Using a two-tailed Pearson’s correlation, we found a large significant negative correlation between perceived fairness and satisfaction and support for wealth redistribution, r (303) = -.70, 95% CI = [-.75, -.64], p < .001.

We explain we used a two-tailed test, we used Pearson's r as the statistical test, it is described as significant to conclude we rejected the null hypothesis, and it is a large negative correlation to comment on the strength and direction of the effect.

Remember in the null hypothesis significance testing framework, we use it to help us make decisions. It has its limitations, but its designed to control error rates in correctly rejecting the null hypothesis or not. You can either conclude it is statistically significant or not statistically significant. You do not describe it as insignificant, and it is not consistent with the philosophy to try and spin a result as "marginally significant".
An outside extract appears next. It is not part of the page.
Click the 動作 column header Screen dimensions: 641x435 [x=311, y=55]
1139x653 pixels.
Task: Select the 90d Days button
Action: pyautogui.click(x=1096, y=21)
22.3.0.6 Statement on your hypothesis

Now you have presented the results of your inferential statistics, the final component comments on what it means for your hypothesis. Did it support your prediction or not? This is not meant to be a full exploration, you will have the discussion section for that next, you are just stating whether the results supported your hypothesis or not.

22.3.0.7 Bringing it all together

For statistical tests like correlations and t-tests we cover in RM1, the results section will not be very long. We want you to focus on outlining the key information and interpretation, rather than adding unnecessary words. We can summarise the final three components in a short paragraph:

The mean fairness and satisfaction rating was 3.54 (SD = 2.02) and the mean support for wealth redistribution was 3.91 (SD = 1.15). Figure 1 provides a scatterplot showing a negative relationship between the two variables. Using a two-tailed Pearson’s correlation, we found a large significant negative correlation between perceived fairness and satisfaction and support for wealth redistribution, r (303) = .-70, 95% CI = [-.75, -.64], p < .001. This supports our hypothesis that there would be a relationship between perceived fairness and satisfaction and attitudes on wealth redistribution, suggesting that higher levels of support for wealth redistribution are associated with lower levels of perceived fairness and satisfaction of the current system.

Figure 1

Scatterplot showing a negative relationship between support for wealth redistribution and perceived fairness and satisfaction of the current system.

Scatterplot for the negative relationship between support for redistribution and fairness and satisfaction of the current system.

As a parting note, remember we outline these six key components to help you present the key information and inferences to your reader, but there is no one single correct way of presenting the information. The previous paragraph was only an example, and providing you include the key information with appropriate APA formatting and maintain logical flow, there are equally valid ways of presenting your results.